● Exercise brief:
Only a slice of the listing below is wanted. Retype the lines from the one containing "For every named target in this 1060×2576" through the one containing "MH Themes (287, 2560)", exactly, both ends included.

━━━ Data section

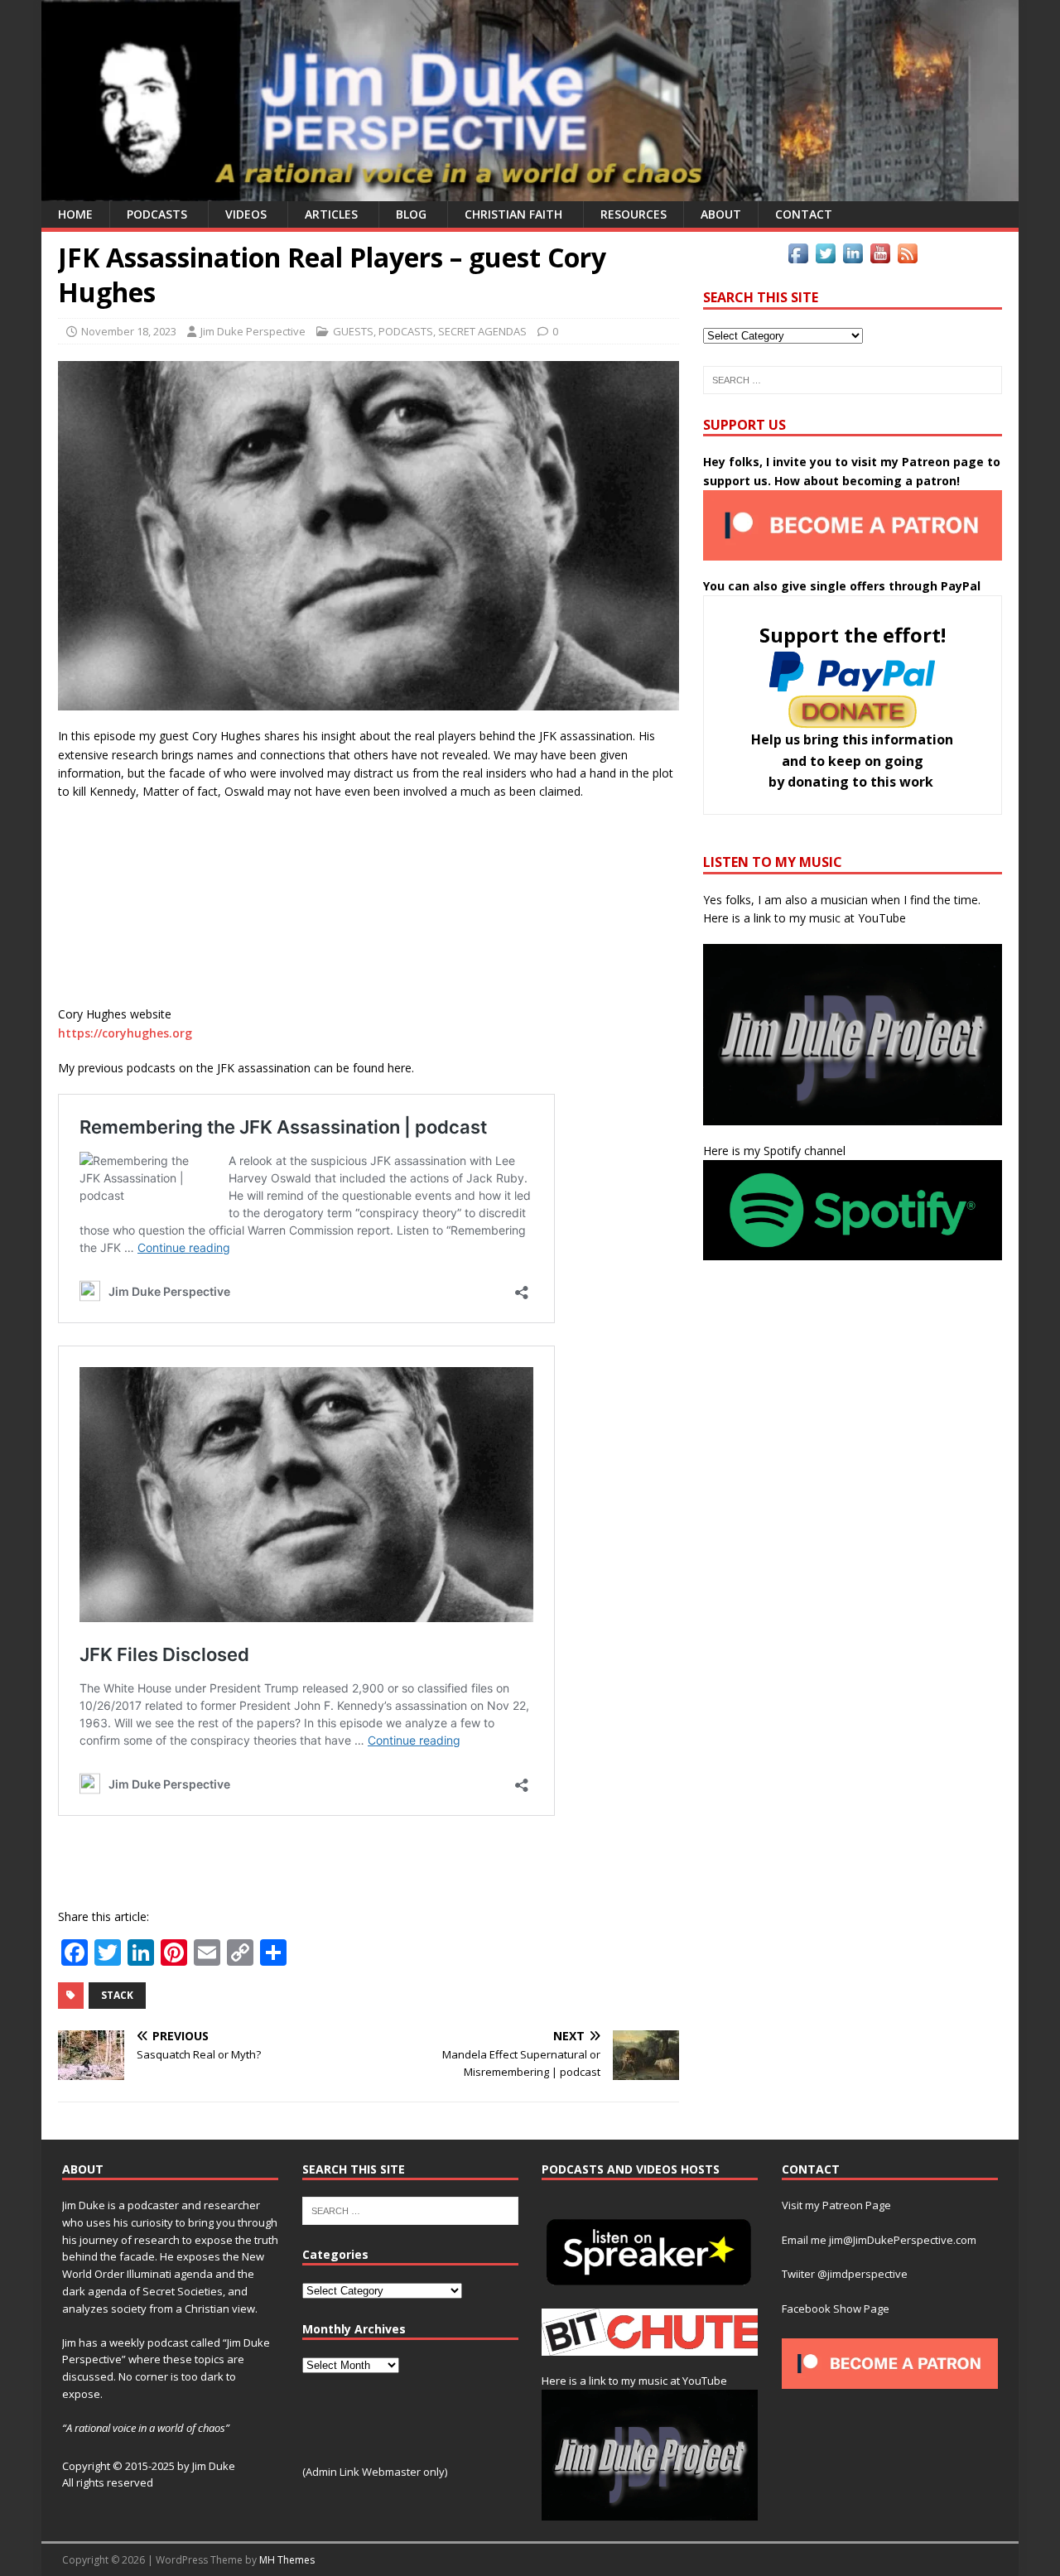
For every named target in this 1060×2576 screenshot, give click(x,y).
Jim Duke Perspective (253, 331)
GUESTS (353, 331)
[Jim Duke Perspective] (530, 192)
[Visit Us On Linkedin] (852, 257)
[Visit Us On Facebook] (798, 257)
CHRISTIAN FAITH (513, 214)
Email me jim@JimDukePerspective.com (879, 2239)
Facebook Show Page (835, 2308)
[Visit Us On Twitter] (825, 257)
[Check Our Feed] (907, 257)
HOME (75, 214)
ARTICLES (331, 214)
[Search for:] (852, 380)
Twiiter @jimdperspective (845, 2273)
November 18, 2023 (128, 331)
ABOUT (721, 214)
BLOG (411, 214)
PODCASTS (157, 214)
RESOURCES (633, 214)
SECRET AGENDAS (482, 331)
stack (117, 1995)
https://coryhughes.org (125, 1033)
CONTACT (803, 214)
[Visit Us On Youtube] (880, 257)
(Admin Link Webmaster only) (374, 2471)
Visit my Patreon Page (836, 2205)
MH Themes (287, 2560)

━━━━━━
━━━ Data section

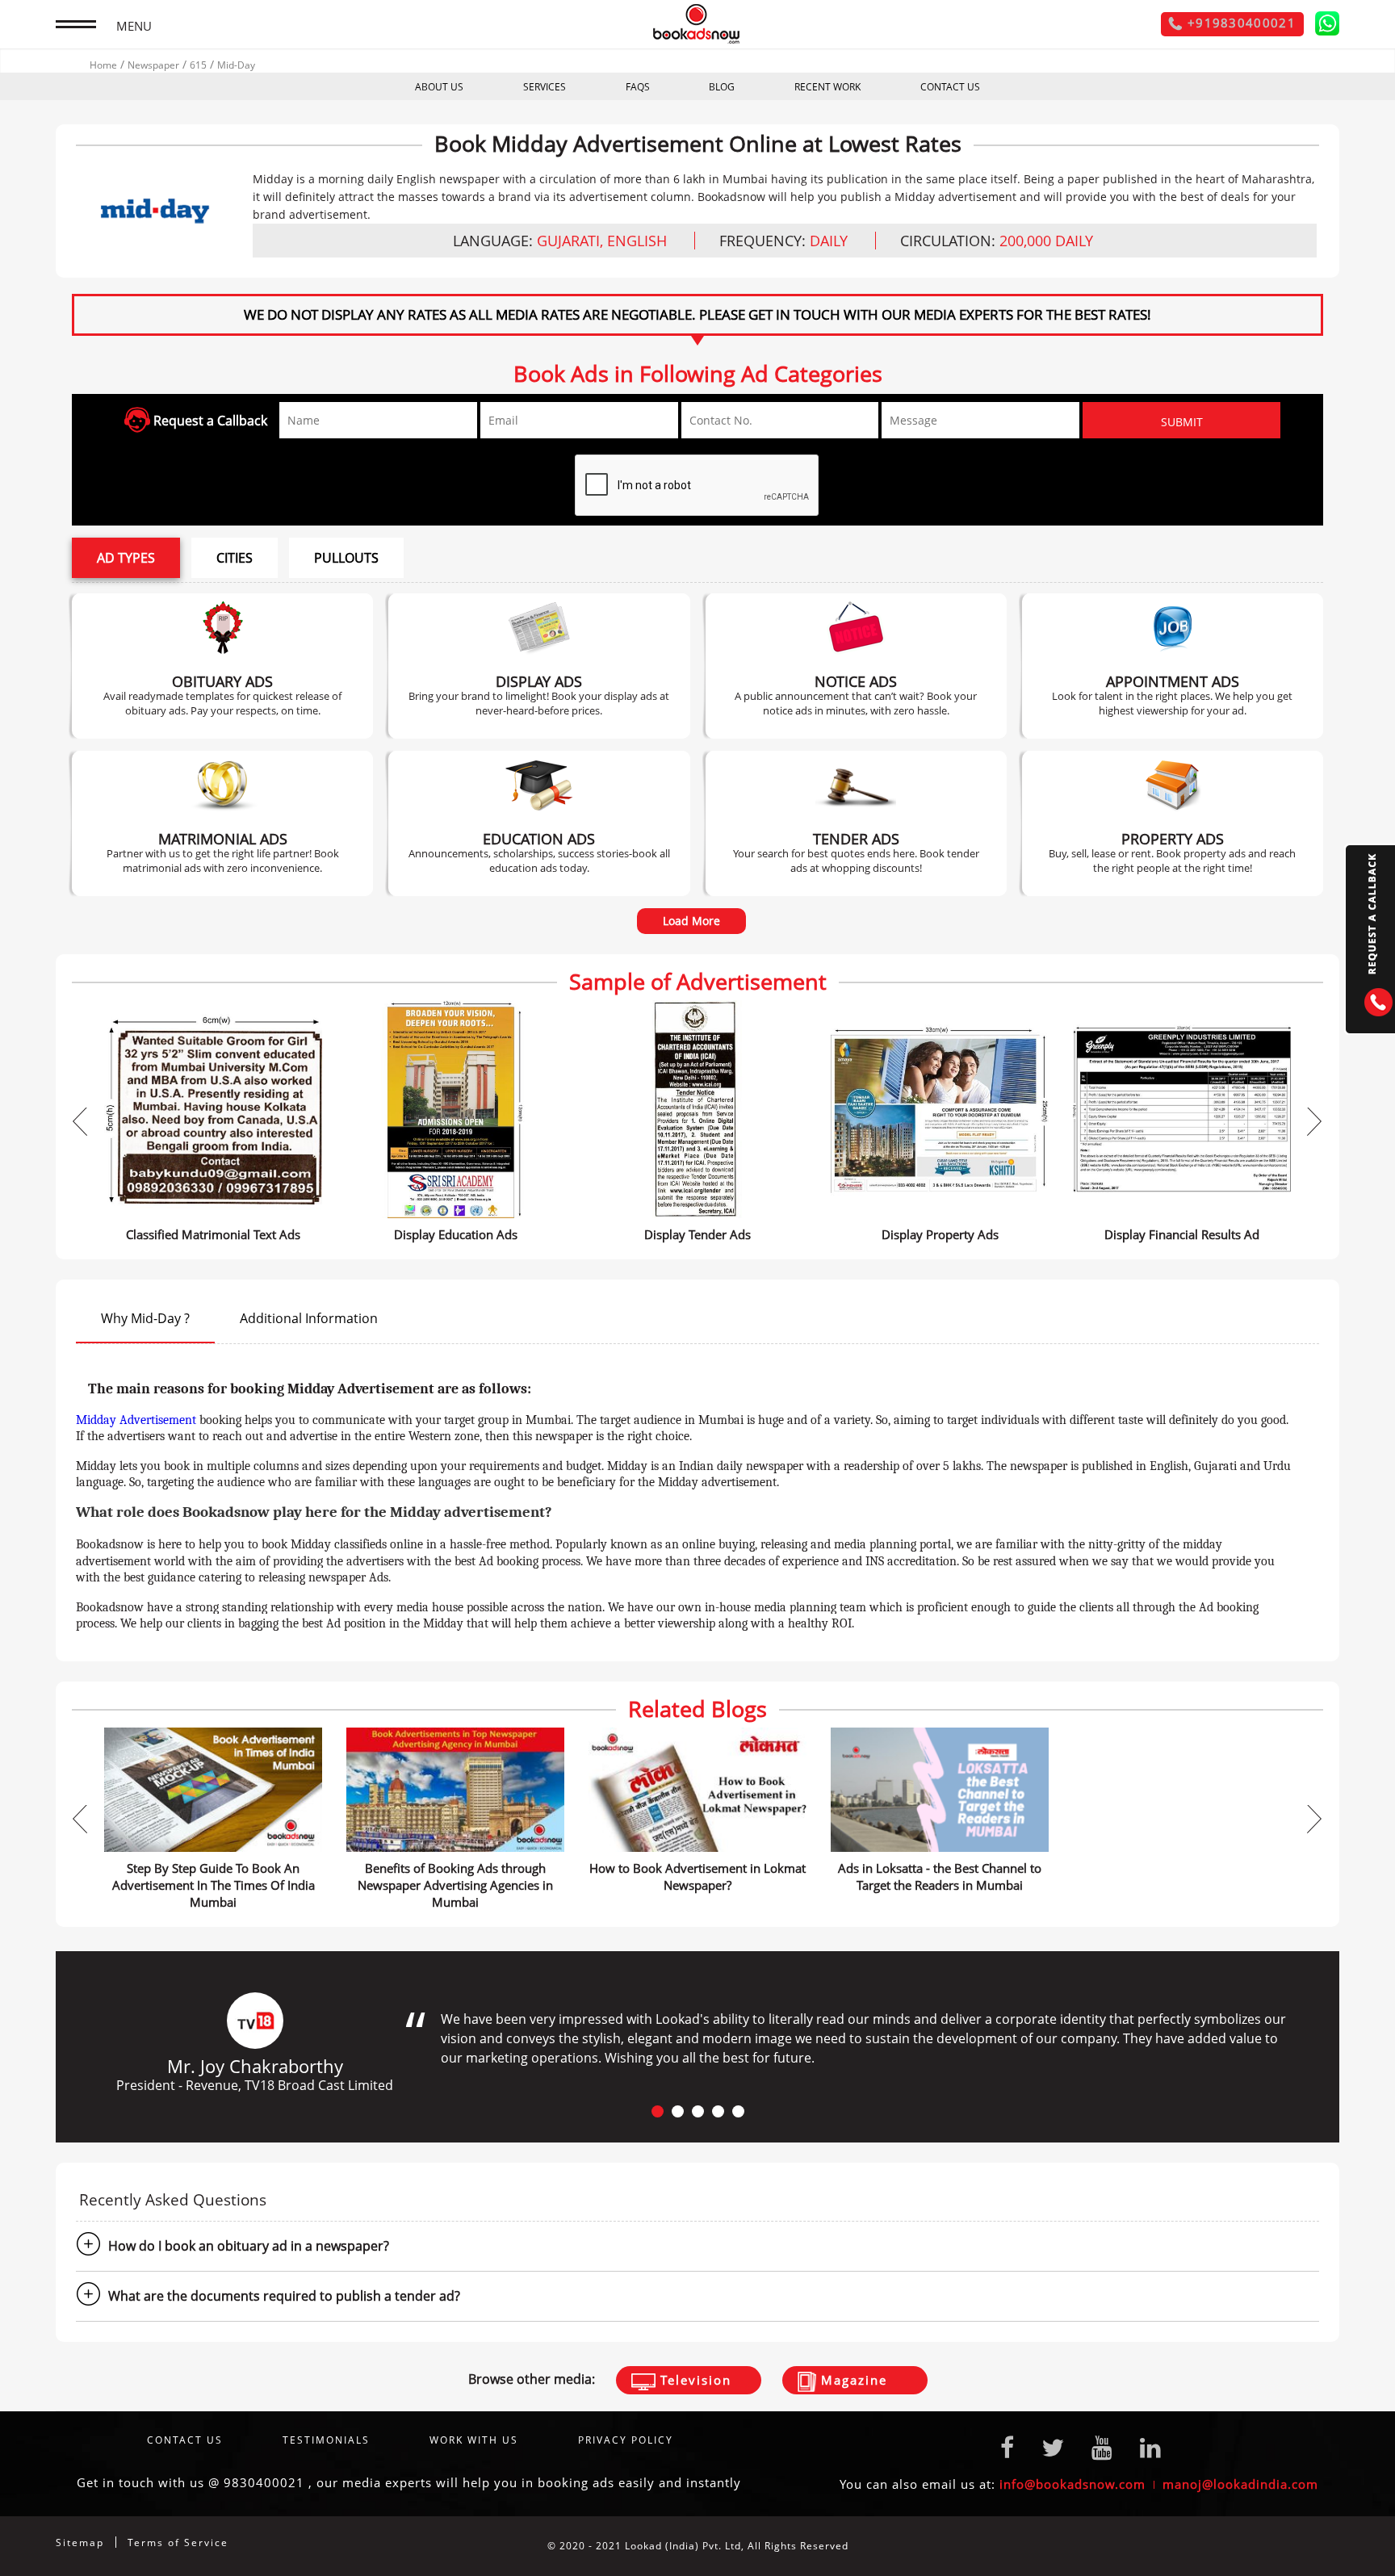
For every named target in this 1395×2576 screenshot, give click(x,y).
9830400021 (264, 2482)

━━━━━━

● Your solution:
For every named target in this 1060×2576 screenshot, give click(x,y).
Jim Duke Perspective (253, 331)
GUESTS (353, 331)
[Jim Duke Perspective] (530, 192)
[Visit Us On Linkedin] (852, 257)
[Visit Us On Facebook] (798, 257)
CHRISTIAN FAITH (513, 214)
Email me jim@JimDukePerspective.com (879, 2239)
Facebook Show Page (835, 2308)
[Visit Us On Twitter] (825, 257)
[Check Our Feed] (907, 257)
HOME (75, 214)
ARTICLES (331, 214)
[Search for:] (852, 380)
Twiiter @jimdperspective (845, 2273)
November 18, 2023 (128, 331)
ABOUT (721, 214)
BLOG (411, 214)
PODCASTS (157, 214)
RESOURCES (633, 214)
SECRET AGENDAS (482, 331)
stack (117, 1995)
https://coryhughes.org (125, 1033)
CONTACT (803, 214)
[Visit Us On Youtube] (880, 257)
(Admin Link Webmaster only) (374, 2471)
Visit my Patreon Page (836, 2205)
MH Themes (287, 2560)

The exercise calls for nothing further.